ENUNCIADO A
Enumera todos los nombres de lugares que aparecen en la meditación sobre los diez leprosos.
ENUNCIADO B
Según la meditación sobre los diez leprosos, ¿qué condición tuvo que cumplir Naamán para curarse?

FRAGMENTO DEL TEXTO
12 de Octubre
Domingo XXVIII Ordinario
Equipo
de Liturgia
Mercabá, 12 octubre 2025
Meditación
El evangelista Lucas nos presenta hoy a Jesús camino de Jerusalén, donde completará su misión y su obra redentora. Mientras tanto, va dando muestras de lo que es capaz. En este caso, Jesús se hace el encontradizo de 10 leprosos que le asaltan pidiendo misericordia para su lastimosa situación.
Los leprosos se paran a lo lejos porque tienen prohibido acercarse a los sanos, y su lepra era vista como una verdadera maldición. No obstante, no sienten ningún rubor al gritar: Jesús, Maestro, ten compasión de nosotros.
Ni siquiera se atreven a pedirle la curación, aunque Jesús entiende que eso es lo que quieren, y por eso les concede la salud. Pero lo hace de la manera más discreta y menos notoria, limitándose a enviarles a los sacerdotes (que eran los que tenían que acreditar a los que estaban realmente limpios, y podían reintegrarse de nuevo en sus tareas ordinarias).
Durante el trayecto, aquellos leprosos advierten que están limpios, sin apenas percatarse que la nueva situación les ha venido de aquel de quien habían reclamado compasión. Jesús se había apiadado de ellos, y por eso estaban limpios (aparte de que también ellos habían obedecido su mandato: Id a presentaros a los sacerdotes).
También Naamán, el sirio, obtiene la curación cuando cumple las condiciones del profeta de Israel (bañarse siete veces en el Jordán). Son condiciones sencillas, pero que exigen la confianza en el que las impone. Naamán, una vez curado de la lepra, reconoce a su benefactor, el Dios de Eliseo, como único Dios merecedor de sus sacrificios y ofrendas.
La curación de los leprosos había sido una experiencia gratificante para todos ellos, y eso llevó a uno de ellos (un samaritano) a una explícita profesión de fe en el Dios de Israel. Con la curación vino la acción de gracias, y con la acción de gracias el reconocimiento de la soberanía de Dios.
Según el evangelio, ninguno de los otros 9 leprosos llegan a este reconocimiento ni a la acción de gracias, sino tan sólo el samaritano (de quien menos cabía esperarlo). En efecto, al verse éste curado, se vuelve alabando a Dios y agradeciendo su curación a Jesús.

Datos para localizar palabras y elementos
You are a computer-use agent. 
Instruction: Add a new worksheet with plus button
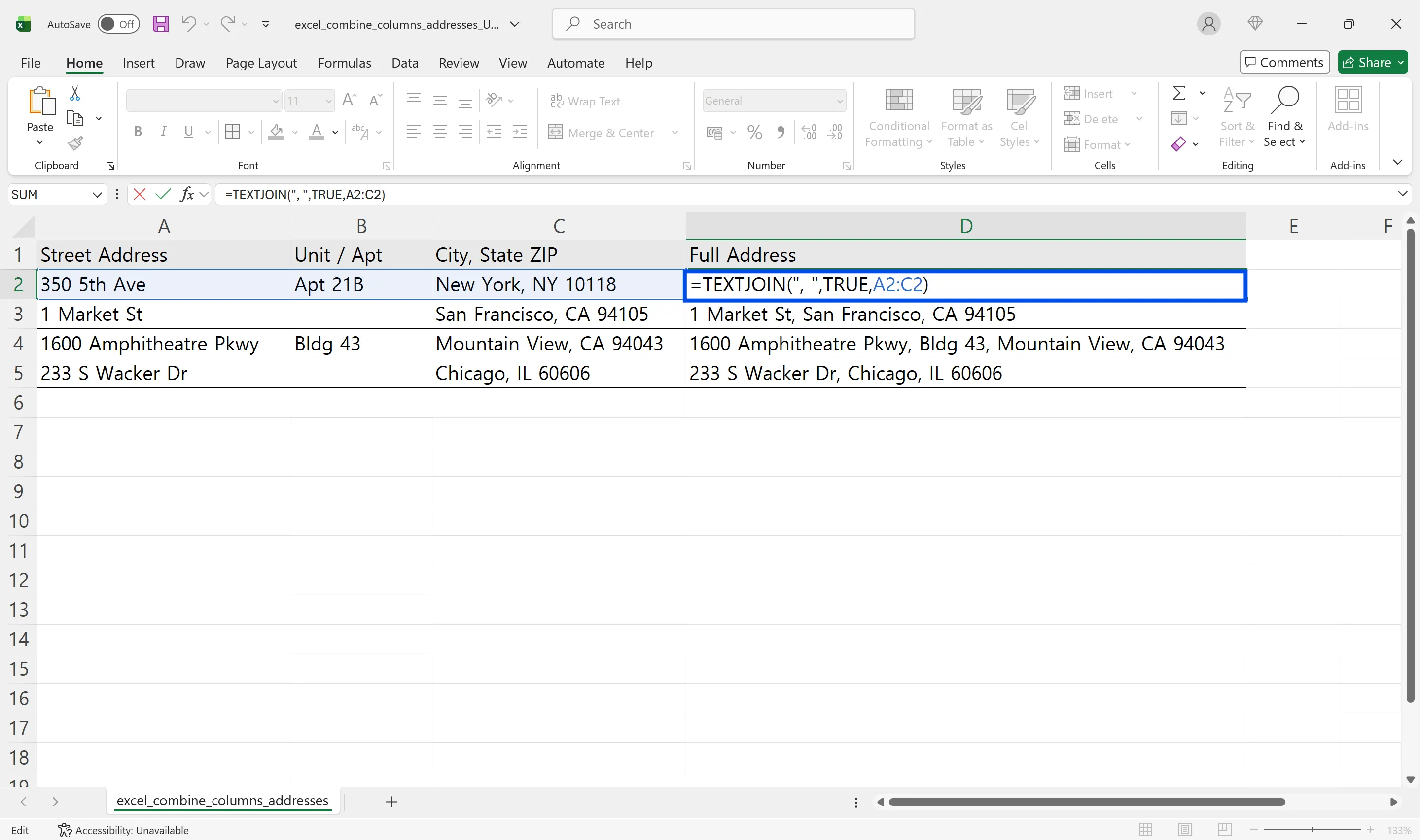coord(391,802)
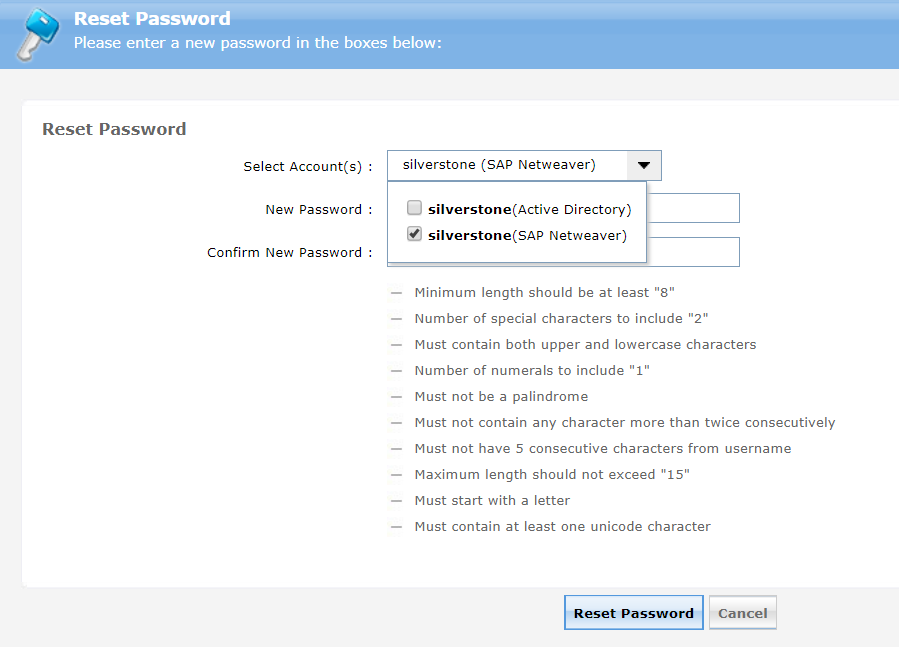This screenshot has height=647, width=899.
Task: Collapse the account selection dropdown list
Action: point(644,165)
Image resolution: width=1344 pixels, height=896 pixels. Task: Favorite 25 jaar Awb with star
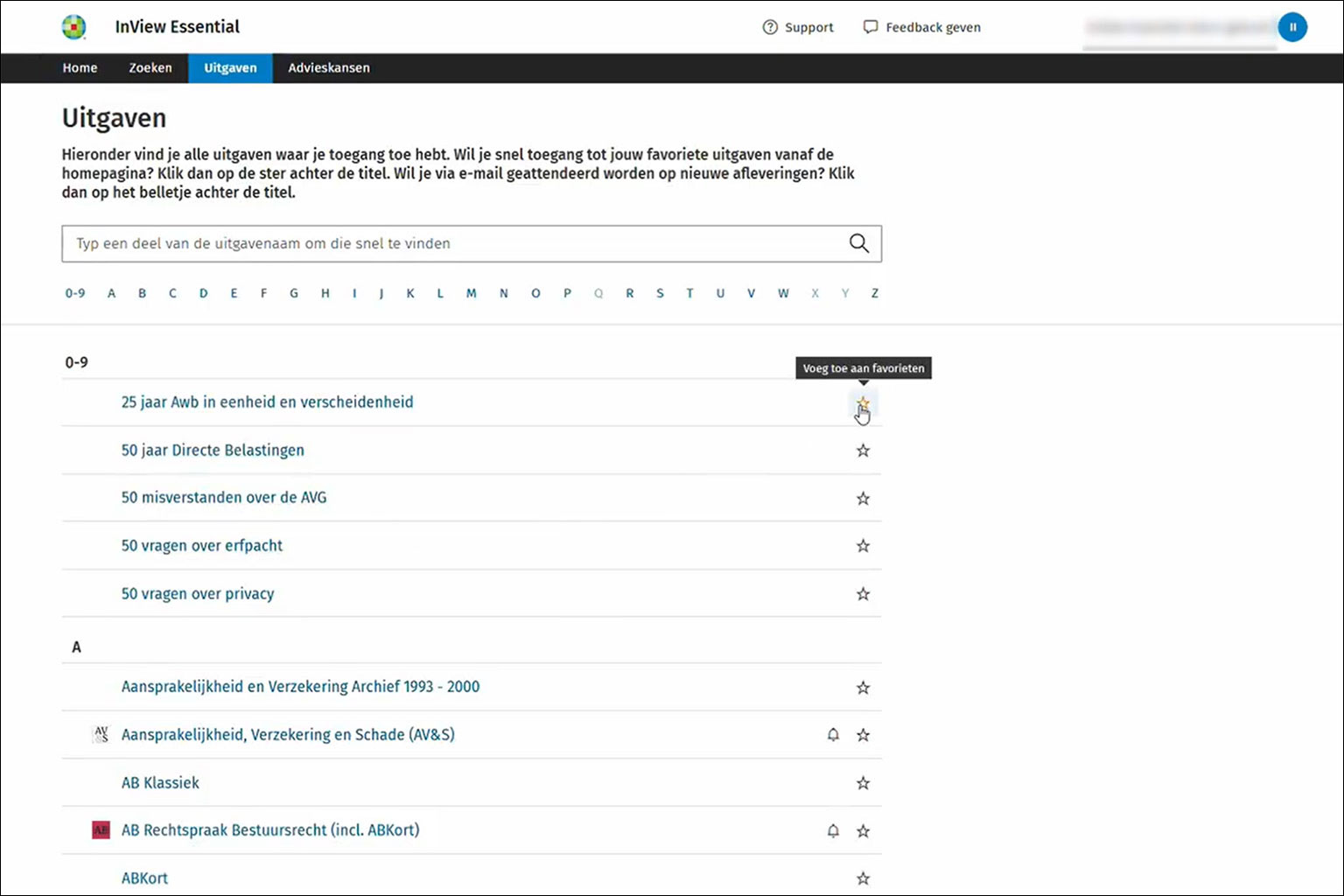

SOLUCIÓN A
Jerusalén, Israel, Jordán

SOLUCIÓN B
Bañarse siete veces en el Jordán.